What should bother us more is that our banking regulators appear to have been in the dark the whole time.

Studies like the National Business Ethics Survey consistently show that a significant percentage of employees are aware of wrongdoing in the workplace. In the case of Wells Fargo, several employees raised concernsabout these troubling practices within the bank and suffered retaliation for doing so.

Unfortunately, these employees had little incentive and no way of safely alerting regulators without risking their careers. Unlike other financial police, banking regulators either have no whistle-blower programs that provide incentives and protections for individuals to break their silence about wrongdoing they witness, or these regulators have little-known programs with comically small awards.

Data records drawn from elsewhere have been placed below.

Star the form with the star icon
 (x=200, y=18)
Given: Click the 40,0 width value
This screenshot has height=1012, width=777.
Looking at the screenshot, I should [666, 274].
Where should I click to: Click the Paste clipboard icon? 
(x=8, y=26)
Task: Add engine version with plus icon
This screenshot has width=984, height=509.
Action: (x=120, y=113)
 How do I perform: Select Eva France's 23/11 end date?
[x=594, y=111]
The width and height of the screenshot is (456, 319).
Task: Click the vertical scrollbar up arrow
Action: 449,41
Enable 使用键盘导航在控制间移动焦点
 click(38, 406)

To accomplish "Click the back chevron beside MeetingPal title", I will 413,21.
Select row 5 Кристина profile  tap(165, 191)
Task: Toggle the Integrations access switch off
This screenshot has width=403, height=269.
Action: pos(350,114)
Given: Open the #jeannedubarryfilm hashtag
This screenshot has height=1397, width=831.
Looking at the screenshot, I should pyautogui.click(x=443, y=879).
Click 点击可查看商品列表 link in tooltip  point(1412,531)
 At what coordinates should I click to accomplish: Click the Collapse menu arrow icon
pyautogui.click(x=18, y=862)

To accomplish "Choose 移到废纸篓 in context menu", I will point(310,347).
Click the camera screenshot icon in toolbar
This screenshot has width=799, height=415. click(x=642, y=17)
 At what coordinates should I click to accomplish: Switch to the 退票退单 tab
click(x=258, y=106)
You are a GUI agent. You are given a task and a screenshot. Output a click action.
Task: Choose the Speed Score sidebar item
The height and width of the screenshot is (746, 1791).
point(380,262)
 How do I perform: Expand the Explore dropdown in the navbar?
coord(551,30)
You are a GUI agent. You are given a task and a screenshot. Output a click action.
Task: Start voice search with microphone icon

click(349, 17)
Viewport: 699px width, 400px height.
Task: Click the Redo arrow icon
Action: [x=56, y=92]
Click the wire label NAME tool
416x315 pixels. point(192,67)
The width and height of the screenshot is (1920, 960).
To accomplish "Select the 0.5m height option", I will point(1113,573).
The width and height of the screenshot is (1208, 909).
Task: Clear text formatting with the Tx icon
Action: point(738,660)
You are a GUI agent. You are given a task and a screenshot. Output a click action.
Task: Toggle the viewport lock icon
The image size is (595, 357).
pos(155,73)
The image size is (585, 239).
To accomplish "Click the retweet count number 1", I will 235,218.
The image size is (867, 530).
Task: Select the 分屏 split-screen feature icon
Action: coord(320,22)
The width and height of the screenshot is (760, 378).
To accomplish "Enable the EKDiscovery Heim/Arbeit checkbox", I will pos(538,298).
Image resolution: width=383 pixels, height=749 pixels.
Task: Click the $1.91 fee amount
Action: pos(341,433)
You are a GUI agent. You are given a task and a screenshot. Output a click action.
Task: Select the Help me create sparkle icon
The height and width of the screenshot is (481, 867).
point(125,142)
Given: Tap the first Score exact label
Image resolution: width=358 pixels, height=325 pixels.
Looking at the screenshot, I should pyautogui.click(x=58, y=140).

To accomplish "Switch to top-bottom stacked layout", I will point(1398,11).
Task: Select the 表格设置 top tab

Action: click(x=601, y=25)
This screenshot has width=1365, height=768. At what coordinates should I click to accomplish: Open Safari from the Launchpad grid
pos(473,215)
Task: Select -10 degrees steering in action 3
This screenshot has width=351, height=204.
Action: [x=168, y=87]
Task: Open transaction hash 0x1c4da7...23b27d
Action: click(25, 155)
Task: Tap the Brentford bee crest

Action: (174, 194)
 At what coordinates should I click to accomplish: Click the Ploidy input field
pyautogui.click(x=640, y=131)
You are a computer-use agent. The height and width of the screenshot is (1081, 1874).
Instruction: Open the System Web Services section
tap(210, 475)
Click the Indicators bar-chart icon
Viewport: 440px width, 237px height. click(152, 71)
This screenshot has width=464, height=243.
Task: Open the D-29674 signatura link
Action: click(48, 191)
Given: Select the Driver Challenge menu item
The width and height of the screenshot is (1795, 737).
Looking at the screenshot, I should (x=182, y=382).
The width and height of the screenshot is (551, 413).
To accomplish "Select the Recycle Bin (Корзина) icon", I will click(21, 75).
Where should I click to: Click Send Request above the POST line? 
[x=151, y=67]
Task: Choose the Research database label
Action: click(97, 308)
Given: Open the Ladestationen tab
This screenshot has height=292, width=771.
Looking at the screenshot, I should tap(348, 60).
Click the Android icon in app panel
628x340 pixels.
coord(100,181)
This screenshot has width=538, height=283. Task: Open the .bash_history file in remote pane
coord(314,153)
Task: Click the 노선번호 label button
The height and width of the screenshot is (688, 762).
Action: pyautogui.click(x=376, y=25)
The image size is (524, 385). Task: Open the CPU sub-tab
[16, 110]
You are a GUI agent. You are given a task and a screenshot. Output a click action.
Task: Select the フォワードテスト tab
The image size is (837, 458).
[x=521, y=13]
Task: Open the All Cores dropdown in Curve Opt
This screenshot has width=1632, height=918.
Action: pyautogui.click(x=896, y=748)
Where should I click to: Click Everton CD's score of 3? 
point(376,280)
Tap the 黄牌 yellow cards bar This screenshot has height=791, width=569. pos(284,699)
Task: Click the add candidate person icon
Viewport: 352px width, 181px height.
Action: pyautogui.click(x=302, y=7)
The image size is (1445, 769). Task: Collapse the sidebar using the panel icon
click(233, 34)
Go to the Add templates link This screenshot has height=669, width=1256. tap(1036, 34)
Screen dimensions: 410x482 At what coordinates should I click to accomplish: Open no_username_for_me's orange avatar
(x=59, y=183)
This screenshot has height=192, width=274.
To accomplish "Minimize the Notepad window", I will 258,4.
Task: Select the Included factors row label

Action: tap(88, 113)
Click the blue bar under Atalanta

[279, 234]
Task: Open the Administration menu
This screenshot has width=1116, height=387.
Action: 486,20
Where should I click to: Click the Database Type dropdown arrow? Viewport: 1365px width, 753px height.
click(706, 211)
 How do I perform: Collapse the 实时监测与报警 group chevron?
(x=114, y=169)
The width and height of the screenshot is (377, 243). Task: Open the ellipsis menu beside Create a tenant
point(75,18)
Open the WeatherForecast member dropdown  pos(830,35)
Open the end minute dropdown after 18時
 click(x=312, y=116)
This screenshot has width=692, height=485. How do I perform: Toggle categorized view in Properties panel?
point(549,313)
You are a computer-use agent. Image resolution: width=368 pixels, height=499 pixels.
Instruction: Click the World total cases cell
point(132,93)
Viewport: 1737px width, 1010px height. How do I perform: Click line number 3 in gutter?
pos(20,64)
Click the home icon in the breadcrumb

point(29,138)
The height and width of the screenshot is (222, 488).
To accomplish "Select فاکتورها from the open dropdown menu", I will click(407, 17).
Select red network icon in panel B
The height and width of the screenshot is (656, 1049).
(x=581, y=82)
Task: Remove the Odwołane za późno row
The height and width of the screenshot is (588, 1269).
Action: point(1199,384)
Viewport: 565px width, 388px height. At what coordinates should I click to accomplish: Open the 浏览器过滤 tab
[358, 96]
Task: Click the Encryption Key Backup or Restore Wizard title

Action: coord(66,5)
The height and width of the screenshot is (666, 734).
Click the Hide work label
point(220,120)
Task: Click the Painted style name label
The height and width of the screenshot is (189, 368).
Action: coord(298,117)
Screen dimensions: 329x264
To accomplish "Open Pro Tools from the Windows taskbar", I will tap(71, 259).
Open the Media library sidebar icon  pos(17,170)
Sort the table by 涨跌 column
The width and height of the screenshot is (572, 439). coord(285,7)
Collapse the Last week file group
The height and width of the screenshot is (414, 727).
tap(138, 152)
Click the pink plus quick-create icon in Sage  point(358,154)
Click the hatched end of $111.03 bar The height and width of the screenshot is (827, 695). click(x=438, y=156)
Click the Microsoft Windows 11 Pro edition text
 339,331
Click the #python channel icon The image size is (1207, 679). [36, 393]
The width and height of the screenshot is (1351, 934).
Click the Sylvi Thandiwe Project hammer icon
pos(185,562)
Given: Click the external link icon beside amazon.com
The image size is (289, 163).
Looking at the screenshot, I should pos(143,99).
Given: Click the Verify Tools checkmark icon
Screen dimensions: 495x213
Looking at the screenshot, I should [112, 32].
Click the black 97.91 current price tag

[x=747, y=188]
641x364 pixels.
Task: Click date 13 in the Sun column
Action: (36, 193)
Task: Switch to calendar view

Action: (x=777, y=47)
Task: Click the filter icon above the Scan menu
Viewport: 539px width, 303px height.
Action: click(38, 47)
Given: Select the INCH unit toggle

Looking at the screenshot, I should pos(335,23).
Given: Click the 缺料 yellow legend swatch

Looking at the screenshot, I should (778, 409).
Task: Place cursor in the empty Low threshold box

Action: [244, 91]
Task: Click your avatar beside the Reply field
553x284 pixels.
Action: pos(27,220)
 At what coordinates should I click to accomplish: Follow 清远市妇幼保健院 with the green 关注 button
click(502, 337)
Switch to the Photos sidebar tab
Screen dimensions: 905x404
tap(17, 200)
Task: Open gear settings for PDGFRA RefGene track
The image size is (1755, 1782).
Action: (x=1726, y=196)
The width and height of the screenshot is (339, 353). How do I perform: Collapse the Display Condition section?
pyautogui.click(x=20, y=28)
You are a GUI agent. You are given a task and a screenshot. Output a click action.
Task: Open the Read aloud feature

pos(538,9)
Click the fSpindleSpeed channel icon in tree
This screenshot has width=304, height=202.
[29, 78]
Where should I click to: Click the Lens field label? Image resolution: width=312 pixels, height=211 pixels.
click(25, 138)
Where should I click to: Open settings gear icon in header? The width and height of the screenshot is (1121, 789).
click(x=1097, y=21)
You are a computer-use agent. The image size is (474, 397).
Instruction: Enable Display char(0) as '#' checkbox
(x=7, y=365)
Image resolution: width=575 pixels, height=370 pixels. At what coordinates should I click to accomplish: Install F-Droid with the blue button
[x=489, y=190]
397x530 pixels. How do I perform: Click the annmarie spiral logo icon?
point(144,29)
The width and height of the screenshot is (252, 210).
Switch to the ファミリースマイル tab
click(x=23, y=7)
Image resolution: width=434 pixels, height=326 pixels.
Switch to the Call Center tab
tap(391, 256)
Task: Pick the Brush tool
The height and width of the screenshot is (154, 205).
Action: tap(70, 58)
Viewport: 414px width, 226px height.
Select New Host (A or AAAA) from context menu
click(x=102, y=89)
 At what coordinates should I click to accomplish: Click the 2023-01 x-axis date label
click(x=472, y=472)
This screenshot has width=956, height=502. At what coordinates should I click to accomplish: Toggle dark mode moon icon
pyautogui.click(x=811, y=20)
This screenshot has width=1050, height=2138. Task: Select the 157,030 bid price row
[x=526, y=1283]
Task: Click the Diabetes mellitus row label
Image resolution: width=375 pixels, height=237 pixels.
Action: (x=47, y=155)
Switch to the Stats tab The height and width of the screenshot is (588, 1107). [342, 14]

While there have recently been successful prosecutions involving whistle-blowers at JPMorgan Chase, Bank of America and UBS, these were securities or tax-law violations, and the whistle-blowers were participating in programs of the Securities and Exchange Commission or the Internal Revenue Service.

Without robust whistle-blower programs, bank regulators are like beat cops who don’t have a working 911 system. Given the financial constraints that regulators operate under and the vast market they oversee, they need help to detect, investigate and prosecute violations of our banking system. Regulators and law enforcement officials need real-time information about what is occurring inside these vast institutions. The importance of whistle-blowers cannot be overstated.

Had adequate incentives and protections for whistle-blowers been in place at the Federal Reserve Bank, the Federal Deposit Insurance Corporation or the Office of the Comptroller of the Currency, the fraud at Wells Fargo might have been stopped before it spun out of control. And those who were fired for speaking up would have had someplace to go.

A perfect model is the S.E.C. Whistle-blower Program, which was established by the Dodd-Frank Wall Street Reform and Consumer Protection Act, and which has rightly been heralded as a success. This innovative program offers eligible whistle-blowers significant employment protections, monetary awards and the ability to report anonymously. In just five years, the S.E.C. has paid out over $111 million in whistle-blowers awards.

What’s more, many of those whistle-blowers have remained anonymous, which has given confidence to others who want to come forward without risking their jobs and careers. The program also ensures that high-quality tips get the attention they deserve, something that didn’t happen in the Bernie Madoff case, for example.

Mary Jo White, the S.E.C. chairwoman, said recently that the program had been a “game changer” for the agency. Seeking to emulate this success, Eric Schneiderman, the New York attorney general, last year introduced legislation called the Financial Frauds Whistleblower Act to establish a similar statewide program for financial crimes.

Regulators were criticized for not prosecuting enough bankers for the financial crisis, but the truth is that they didn’t have the tools at their disposal to do so. With whistle-blower programs like the one at the S.E.C., more banking violations would be detected and stopped sooner. Bank executives would be discouraged from engaging in wrongdoing and would be more likely to self-report significant violations because the probability of detection would have substantially increased. Perhaps then, the much needed culture of integrity would take root in the banking industry.